Compressed backup

Sat Jun 1 17:26:02 EST 2002

On Sat, Jun 01, 2002 at 11:46:37PM +1000, Donovan Baarda wrote:
> On Sat, Jun 01, 2002 at 04:57:15AM -0700, jw schultz wrote:
> > On Sat, Jun 01, 2002 at 08:51:26PM +1000, Donovan Baarda wrote:
> > > On Fri, May 31, 2002 at 05:25:15PM -0700, jw schultz wrote:
> [...]
> > When i said "content-aware compressor"  what i meant was
> > that the compressor would actually analize the plaintext to
> > find semantically identifiable blocks.  For example, a large
> > HOWTO could be broken up by the level-2 headings  This would
> > be largely (not always) consistant across plaintext changes
> > without requiring any awareness of file history.  Have rsync
> > be compression aware.  When rsync hits a gziped file it
> > could treat that file as multiple streams in series where it
> > would restart the checksumming each time the compression
> > table is reset.
> 
> That's actually pretty clever... It provides a neat way around the "XML
> meta-data at the front changing" problem... just have the XML compression
> reset at suitable boundaries in the XML file...
> 
> You wouldn't need rsync to be compression aware. Provided the adjacent
> unchanged segments between compression resets were larger than the rsync
> blocksize, you would only miss block fragments at the beginning and end of
> each matching sequence(as rsync already does). However, by making rsync
> gzip-reset aware, you could do interesting things with variable block sizes,
> where the file itself specifies the rsync block boundaries. Hmmm, more
> though needed on how this would integrate with the rolling checksum
> though... I suspect you could toss the rolling checksum and just look for
> matching blocks as defined by the resets, because its not going to match at
> an arbitary byte boundary anyway.
> 
> > I can't see this actually happening but it could work where
> > the compression is done by the application that creates the
> > file.  If, and only if, that were to be done so that there
> > were enough to be worthwhile then rsync could be made
> > compression aware in this way but that would require a
> > protocol change.
> 
> putting content-aware compression resets at appropriate points will make
> files (a bit) rsyncable with rsync as it already stands. Making rsync
> compression-reset aware would only improve things a little bit. However, the
> resets _must_ be content-aware, they must occur on "likely to match"
> boundaries, not at every 4K of compressedtext as the gzip-rsyncable patch
> currently does.

chunk: section of file gzipped without reset.
block: section of file that dest has checksumed.

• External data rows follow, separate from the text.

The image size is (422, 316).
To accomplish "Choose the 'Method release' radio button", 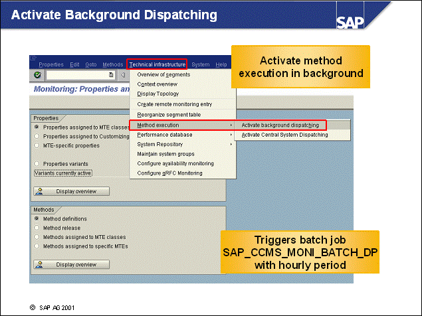I will pos(37,228).
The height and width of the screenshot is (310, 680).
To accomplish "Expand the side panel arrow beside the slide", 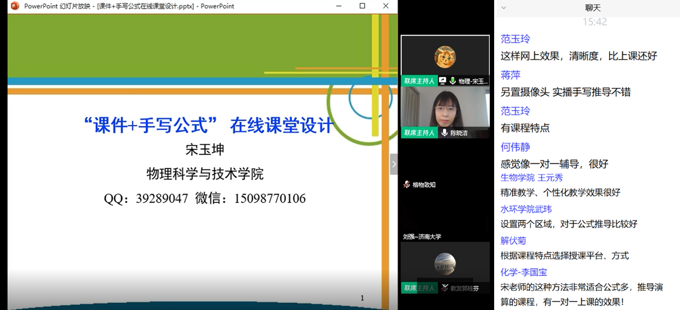I will tap(393, 164).
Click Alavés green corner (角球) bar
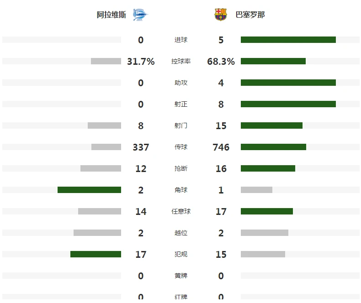The image size is (361, 303). (x=89, y=190)
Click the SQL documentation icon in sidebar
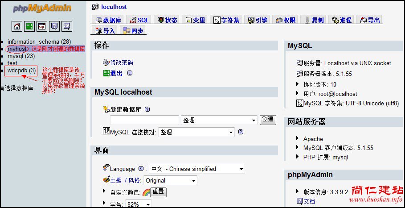 (67, 26)
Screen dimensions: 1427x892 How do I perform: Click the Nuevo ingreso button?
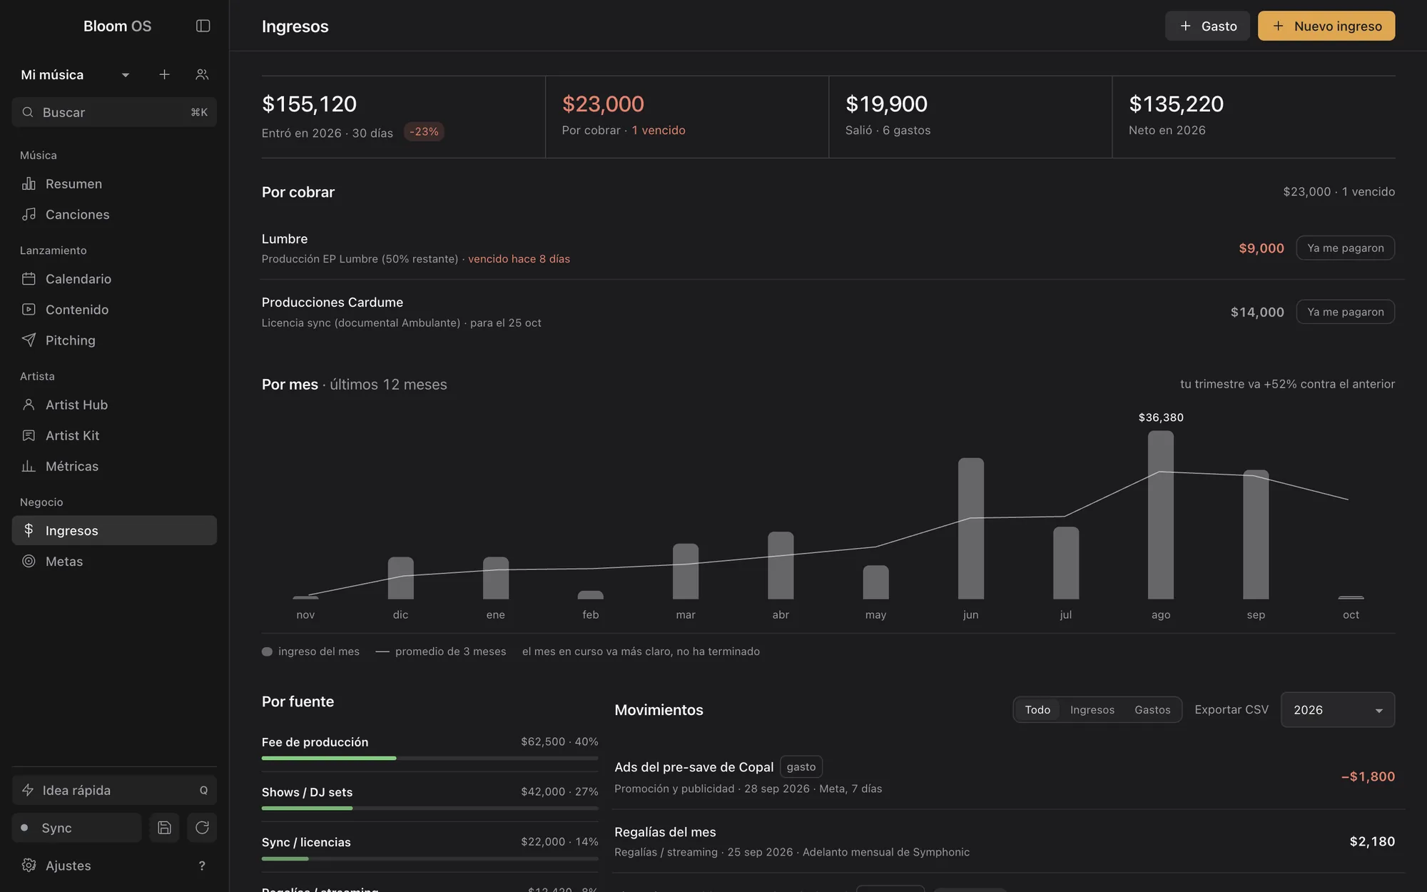coord(1326,26)
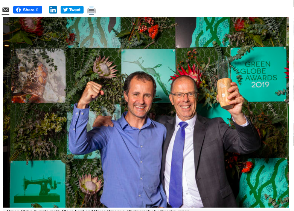Click the sea turtle picture on the wall

pyautogui.click(x=39, y=75)
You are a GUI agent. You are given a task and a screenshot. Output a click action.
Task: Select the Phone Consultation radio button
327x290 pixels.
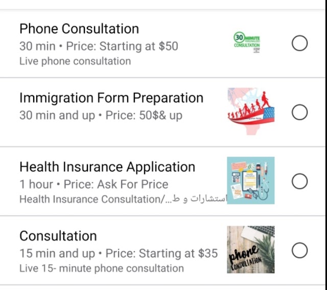click(x=300, y=43)
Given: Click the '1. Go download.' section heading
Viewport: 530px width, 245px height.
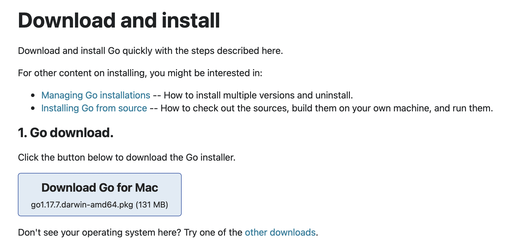Looking at the screenshot, I should click(66, 133).
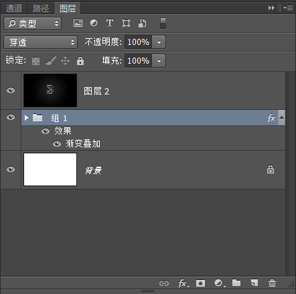Switch to the 路径 tab

click(41, 8)
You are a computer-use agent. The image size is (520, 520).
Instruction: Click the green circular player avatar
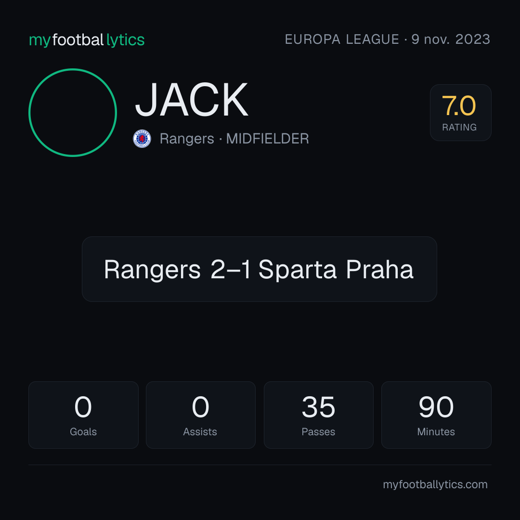pyautogui.click(x=73, y=112)
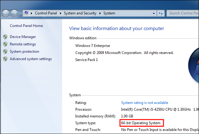The image size is (199, 134).
Task: Click the computer icon in address bar
Action: pos(26,13)
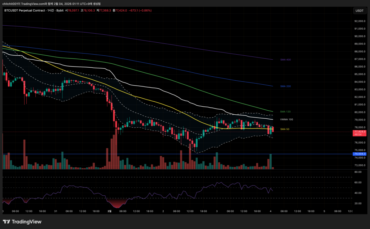Click the red oversold RSI dip area

[116, 203]
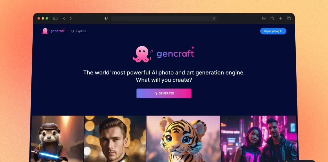The image size is (328, 162).
Task: Show the tab overview icon
Action: [289, 18]
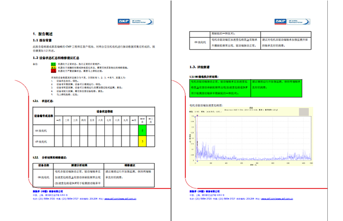Image resolution: width=343 pixels, height=221 pixels.
Task: Select green status cell for 08 motor
Action: tap(142, 131)
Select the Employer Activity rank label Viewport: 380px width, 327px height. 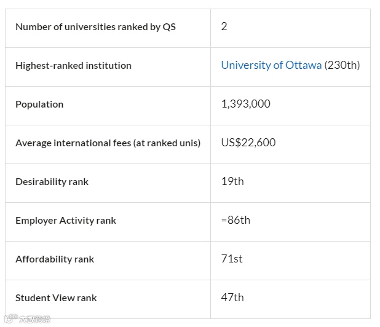66,221
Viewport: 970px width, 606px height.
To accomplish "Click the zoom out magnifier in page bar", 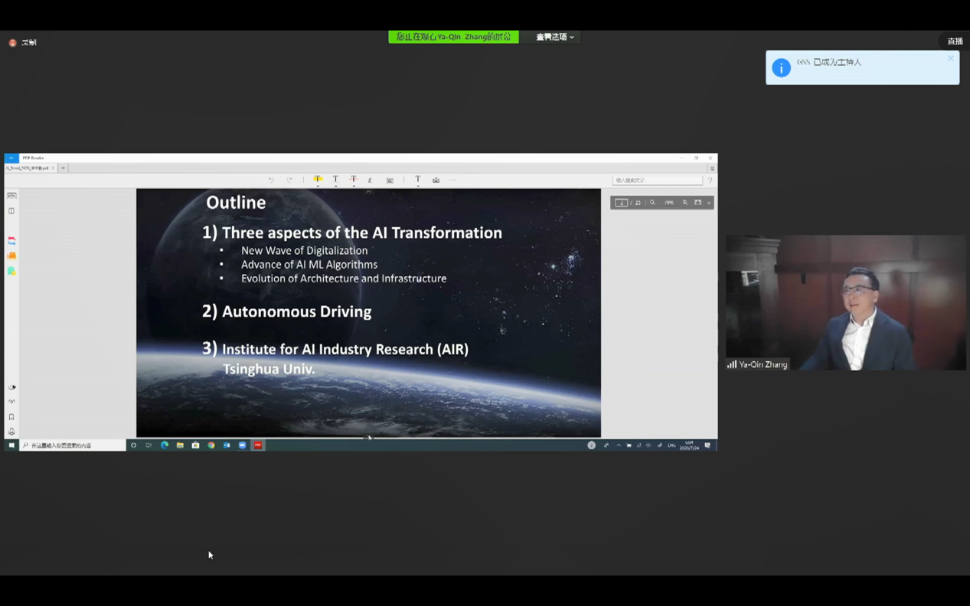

The buy-back of the rolling checksums is to allow subsequent
blocks to match at different offsets when a length change
occurs mid-file.

Without a gzip reset aware variable blocksizes rsync
wouldn't gain anything from a gzip reset because the reset
would occur in the middle of a block.  The rolling checksums
would be droppable, however because matching blocks within a
gzip chunk would not be relocatable within that chunk.
For any gain rsync blocks need to have block-aligned offsets
within the gzip chunks.

> 
> > Your idea of having rsync actually do the checksums on the
> > plaintext of compressed files might have some merit in
> > future.  It would mean essentially that we would zcat the
> > source twice and the destination would be ungzipped, merged
> > and then regzipped.  Gastly as far as CPU goes but would
> > help save us network bandwidth which is growing at a lower
> > rate.  The questions are, what is the mean offset of first
> > change as a proportion of file size and are enough files
> > gzipped to merit the effort?
> 
> This is what I believe xdelta already does for compressed files. The deltas
> are computed for the uncompressed data on files that are identified as
> compressed.
> 
> I don't see why you would zcat the source twice... 
> 
> The destionation would ungzip the basis file, calculate and send a sig. The
> source would zcat the target, feeding it through the rolling checksum,
> looking for matches and sending the delta to the destination. The
> destination would receive and apply the delta, then gzip the result.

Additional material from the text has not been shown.